Bu arada 1961 Anayasası kabul edildi. Bu Anayasa hem seyahat hürriyetini anaysal bir hak olarak sağladı hem de Türk ekonomisinin kalkınabilmesi için yine Anayasa ekonomik kalkınmanın bir plan çerçevesinde olması gerektiğini belirtti. Bu amaçla da Devlet Planlama Teşkilatı kuruldu. İşte “artan işgücünün ihracı” ibaresi altında Birinci Beş Yıllık Kalkınma Planı aslında bu göç sürecinin nüfus kâğıdını oluşturdu.

İKİLİ ANLAŞMALAR
Türkiye Cumhuriyeti sadece planlı kalkınmayı bir politika olarak saptamakla kalmadı, aynı zamanda bu göç hareketinin ikili (bilateral) anlaşmalar yolu ile gerçekleşmesini şart koştu. Böylece önce Federal Almanya ile 30 Ekim 1961’de sonra sıra ile Fransa (1963), Avusturya (1964), Belçika (1964), Hollanda (1964), İsveç (1967) ile ikili anlaşmalar imzalandı. Bu anlaşmalardan özellikle Almanya ile imzalananın içeriğinde “rotasyon“ yani dönüşümlü işgücü teatisi öngörüldü. Buna göre gönderilen işçiler bir yıl süre yurtdışında çalışacak sonra dönüp edindikleri bilgi ile ulusal kalkınmaya katkıda bulunacak, yenileri de yurtdışına gönderilecek. Bu “rotasyon” ilkesi hiç bir zaman uygulanamadı. Giden işçiler dönmek istemedikleri gibi Alman işverenler de güçlükle sağladıkları elemanları kaybetmek istemediler. Türkiye bu dönemde Zonguldak yöresinde yaşayan ve maden ocaklarında çalışan işçilere gitme yasağı koymanın dışında hemen hemen tümü ile eldeki vasıflı elemanlarını yurtdışına yolladı, başka bir deyimle elindeki en kıymetli elemanlarını adeta Almanya’nın kalkınmasına hediye etti. Nitkim Oxford’da bulunan ekonomist Susan Paine “İşgücü İhracatı“ adlı kitabında Avrupa’da bulunan Türk işçilerinin % 48’inin “vasıflı işçi“ olarak sayılması gerektiğinin altını çizmişti.

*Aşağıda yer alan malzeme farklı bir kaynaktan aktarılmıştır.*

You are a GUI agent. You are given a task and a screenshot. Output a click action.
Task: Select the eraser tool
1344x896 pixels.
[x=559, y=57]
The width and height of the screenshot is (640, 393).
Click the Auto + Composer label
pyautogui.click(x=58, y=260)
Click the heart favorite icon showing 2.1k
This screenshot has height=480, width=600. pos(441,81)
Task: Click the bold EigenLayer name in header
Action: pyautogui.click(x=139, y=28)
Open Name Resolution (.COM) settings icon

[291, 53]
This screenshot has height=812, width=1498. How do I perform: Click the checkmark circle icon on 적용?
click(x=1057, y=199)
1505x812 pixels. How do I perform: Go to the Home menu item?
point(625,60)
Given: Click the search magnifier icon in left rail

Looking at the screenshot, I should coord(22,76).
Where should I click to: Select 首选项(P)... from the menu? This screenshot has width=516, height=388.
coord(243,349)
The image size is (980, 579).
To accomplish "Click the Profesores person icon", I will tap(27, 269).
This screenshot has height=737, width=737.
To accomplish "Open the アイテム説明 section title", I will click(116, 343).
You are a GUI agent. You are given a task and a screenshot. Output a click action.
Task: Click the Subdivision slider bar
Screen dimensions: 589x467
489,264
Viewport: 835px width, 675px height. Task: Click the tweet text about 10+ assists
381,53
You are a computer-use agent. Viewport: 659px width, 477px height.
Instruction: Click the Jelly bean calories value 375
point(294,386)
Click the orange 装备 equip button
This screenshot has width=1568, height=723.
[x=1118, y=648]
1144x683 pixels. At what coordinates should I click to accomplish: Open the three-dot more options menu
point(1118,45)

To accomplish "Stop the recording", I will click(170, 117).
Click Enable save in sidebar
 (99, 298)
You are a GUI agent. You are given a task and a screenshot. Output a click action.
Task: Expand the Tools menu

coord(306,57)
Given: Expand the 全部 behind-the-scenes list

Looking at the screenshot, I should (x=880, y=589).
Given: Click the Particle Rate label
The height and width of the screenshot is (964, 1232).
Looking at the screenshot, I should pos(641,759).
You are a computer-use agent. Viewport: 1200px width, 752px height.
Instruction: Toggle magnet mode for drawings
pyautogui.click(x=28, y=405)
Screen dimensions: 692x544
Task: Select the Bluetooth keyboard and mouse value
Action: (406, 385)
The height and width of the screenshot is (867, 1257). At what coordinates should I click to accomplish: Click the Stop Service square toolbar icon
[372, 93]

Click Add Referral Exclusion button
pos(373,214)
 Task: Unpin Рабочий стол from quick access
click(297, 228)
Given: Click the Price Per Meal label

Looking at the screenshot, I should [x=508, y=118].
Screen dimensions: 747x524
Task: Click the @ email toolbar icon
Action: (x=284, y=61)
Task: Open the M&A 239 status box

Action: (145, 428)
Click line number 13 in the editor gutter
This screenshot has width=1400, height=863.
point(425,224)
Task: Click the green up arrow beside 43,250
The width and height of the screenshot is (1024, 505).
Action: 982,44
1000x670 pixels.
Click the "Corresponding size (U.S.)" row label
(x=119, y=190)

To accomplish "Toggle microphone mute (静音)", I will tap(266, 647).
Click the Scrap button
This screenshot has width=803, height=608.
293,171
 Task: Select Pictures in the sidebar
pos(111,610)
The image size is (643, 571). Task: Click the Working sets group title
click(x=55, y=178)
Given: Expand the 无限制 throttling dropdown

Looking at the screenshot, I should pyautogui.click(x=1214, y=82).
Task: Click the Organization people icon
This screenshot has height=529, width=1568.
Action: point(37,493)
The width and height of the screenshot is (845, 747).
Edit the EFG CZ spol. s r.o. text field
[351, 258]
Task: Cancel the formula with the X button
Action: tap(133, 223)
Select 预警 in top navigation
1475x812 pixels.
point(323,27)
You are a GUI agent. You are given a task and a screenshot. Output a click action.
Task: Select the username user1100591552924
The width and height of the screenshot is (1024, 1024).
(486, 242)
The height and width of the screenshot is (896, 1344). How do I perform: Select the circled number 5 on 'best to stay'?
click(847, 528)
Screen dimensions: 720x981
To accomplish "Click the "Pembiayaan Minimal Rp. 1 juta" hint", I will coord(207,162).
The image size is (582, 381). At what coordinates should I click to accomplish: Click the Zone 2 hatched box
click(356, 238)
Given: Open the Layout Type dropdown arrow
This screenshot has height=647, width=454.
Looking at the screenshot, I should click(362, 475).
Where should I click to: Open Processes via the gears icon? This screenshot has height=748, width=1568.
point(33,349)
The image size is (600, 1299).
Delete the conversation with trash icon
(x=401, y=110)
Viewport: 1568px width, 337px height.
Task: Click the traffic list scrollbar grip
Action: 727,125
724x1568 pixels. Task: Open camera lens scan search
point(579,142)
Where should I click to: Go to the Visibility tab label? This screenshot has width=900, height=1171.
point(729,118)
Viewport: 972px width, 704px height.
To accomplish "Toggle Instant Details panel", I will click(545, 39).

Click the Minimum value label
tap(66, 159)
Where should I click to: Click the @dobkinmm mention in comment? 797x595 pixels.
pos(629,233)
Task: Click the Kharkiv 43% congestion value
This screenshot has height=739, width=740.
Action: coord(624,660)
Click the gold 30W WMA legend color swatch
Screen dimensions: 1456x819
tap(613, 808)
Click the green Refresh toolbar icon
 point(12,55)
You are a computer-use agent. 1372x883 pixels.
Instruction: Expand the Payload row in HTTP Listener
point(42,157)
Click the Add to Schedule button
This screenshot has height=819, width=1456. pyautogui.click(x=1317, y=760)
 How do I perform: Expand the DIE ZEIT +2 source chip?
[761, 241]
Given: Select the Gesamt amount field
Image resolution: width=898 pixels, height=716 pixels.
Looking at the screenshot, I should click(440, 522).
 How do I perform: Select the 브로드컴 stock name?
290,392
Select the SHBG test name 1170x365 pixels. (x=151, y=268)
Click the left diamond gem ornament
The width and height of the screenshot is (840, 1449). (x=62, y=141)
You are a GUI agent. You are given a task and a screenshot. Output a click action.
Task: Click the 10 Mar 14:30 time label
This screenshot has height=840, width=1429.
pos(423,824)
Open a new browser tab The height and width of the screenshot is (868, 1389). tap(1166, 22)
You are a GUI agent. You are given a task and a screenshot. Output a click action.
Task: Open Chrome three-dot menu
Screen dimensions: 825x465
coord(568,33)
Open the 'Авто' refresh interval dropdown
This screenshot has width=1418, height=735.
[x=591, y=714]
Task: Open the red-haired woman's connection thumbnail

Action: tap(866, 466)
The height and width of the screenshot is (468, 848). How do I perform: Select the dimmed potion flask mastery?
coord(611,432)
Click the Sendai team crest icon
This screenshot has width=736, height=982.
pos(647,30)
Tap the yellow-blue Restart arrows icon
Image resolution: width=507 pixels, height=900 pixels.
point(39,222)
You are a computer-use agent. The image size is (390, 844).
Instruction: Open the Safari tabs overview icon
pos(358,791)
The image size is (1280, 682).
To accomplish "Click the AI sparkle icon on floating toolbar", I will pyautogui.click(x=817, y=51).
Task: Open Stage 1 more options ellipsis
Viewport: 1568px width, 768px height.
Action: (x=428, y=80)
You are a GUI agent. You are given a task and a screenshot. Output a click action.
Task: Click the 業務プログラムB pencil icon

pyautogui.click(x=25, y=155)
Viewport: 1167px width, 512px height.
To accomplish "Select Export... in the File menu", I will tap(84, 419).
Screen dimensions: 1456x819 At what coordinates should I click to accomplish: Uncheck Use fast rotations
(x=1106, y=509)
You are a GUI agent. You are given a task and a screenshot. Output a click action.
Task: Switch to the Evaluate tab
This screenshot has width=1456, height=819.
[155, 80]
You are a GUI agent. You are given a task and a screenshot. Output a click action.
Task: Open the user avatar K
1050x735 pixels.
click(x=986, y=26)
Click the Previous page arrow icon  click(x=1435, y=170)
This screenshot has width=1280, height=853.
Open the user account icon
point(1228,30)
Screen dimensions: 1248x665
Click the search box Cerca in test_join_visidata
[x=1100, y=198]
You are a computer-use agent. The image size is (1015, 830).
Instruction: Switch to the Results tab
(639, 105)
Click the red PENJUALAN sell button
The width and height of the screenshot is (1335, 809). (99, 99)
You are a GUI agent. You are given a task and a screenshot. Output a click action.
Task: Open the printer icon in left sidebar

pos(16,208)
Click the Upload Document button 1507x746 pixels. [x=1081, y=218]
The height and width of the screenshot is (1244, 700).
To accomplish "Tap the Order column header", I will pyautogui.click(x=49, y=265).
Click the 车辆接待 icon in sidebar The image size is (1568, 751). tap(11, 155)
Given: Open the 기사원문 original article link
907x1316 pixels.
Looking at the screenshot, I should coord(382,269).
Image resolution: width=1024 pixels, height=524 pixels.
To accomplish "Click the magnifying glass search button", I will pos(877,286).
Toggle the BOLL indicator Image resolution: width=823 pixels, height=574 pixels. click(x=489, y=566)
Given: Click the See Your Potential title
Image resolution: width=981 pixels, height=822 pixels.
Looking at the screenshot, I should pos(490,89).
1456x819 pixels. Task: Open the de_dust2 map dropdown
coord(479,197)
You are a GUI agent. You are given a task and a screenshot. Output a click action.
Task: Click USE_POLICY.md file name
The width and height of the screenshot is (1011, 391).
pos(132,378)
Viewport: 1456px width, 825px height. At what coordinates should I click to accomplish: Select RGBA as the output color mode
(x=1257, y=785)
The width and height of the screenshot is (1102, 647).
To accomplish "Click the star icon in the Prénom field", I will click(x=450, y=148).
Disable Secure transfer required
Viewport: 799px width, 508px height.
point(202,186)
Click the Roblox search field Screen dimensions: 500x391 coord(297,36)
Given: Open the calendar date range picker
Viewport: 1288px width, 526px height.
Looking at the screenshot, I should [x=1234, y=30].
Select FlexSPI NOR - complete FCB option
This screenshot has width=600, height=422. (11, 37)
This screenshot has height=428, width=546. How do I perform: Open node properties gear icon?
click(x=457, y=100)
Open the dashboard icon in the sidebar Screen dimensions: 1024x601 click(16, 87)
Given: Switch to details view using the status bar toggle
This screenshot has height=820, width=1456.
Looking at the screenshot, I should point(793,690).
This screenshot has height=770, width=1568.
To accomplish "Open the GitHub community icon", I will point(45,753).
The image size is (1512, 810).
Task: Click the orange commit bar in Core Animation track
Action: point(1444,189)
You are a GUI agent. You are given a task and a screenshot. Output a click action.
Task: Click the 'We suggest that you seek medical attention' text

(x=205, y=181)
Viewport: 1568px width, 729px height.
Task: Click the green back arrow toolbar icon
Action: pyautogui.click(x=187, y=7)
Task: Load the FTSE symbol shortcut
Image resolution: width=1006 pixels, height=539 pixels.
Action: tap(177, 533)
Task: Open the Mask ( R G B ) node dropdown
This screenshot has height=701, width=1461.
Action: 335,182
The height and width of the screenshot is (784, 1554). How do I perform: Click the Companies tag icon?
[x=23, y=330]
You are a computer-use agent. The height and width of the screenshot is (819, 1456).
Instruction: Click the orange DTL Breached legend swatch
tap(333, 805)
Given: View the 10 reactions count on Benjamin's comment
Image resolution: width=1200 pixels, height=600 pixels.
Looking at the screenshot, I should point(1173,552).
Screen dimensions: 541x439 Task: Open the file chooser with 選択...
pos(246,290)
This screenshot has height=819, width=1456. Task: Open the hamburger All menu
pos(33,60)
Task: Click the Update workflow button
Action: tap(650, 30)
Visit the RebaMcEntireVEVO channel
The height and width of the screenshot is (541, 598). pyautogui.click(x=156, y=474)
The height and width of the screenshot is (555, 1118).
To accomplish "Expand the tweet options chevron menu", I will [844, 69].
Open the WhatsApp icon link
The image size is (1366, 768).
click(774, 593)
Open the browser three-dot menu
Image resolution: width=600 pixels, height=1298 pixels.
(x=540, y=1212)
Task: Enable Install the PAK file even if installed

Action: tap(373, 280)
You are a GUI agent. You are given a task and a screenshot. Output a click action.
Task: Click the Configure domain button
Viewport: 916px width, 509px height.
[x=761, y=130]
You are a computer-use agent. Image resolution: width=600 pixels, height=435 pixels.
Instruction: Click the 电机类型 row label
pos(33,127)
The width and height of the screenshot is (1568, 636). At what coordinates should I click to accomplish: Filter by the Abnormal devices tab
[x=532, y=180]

Bu kısa betimlemenin de gösterdiği üzere 1960’lı yıllarda Türkiye’ye yeni bilgiler kazanmış işçilerin anayurda dönüp ulusal ekonomik kalkınmayı gerçekleştirecek ajan olarak tasavvur eden plancılarımız aslında tatlı bir rüya görmüşlerdir. Zira giden işçilerimiz vasıflı da olsa bu nitelikleri pek hesaba katılmamış, onlara beyin gücünden çok kol gücü isteyen işler verilmiştir. Benim yaptığım ilk araştırma 1963 Kasım işçilerimizin yüzde 48’inin tek bir alet dahi kullanmadıklarını göstermiştir. Ayrıca yaptıkları işi üç saat gibi kısa bir zaman süresi içinde öğrenmişlerdir. Amaç açıktı: savaşın açtığı korkunç insan katliamını gidermek üzere taze genç sağlıklı işgücü kazanmak! Türk planlamacılar ayrıca Türkiye’nin içinde bulunduğu büyük döviz kıtlığını gidermeyi de ummuşlardır. Bu açıdan aradıklarını buldular: İşçilerimiz çok yüksek bir tasarruf eğilimi gösterip kazançlarının üçte ikisini tasarruf ediyor, bu paraları kara borsada değerlendirmeye çalışyorlardı. Bunu önlemek üzere hükümet işçi tasarrufları için özel bir kur ihdas etti, resmi kanallar yolu ile gönderilen paraları daha yüksek oranda değerlendirdi. Böylece Türk işçisi bir yandan Alman ekonomisini ayağa kaldırırken, öte yandan Türk ekonomisine başka yoldan sağlıyamadığı dövizi de kazandırdı. Ancak şu noktayı unutmamak gerek: Türk işçileri bu işleri yaparken evsahibi ülke memnun. Gelenleri hediye ile karşılıyor. Gönderen ülke de memnun: Havale edilen dövizle ticaret açığını kapatıyor. Ya işçilerin kişisel sorunları, ailelerinden uzak “Heim”larda yaşamlarını sürdürmeleri, hastalıkları, diğer dertleri.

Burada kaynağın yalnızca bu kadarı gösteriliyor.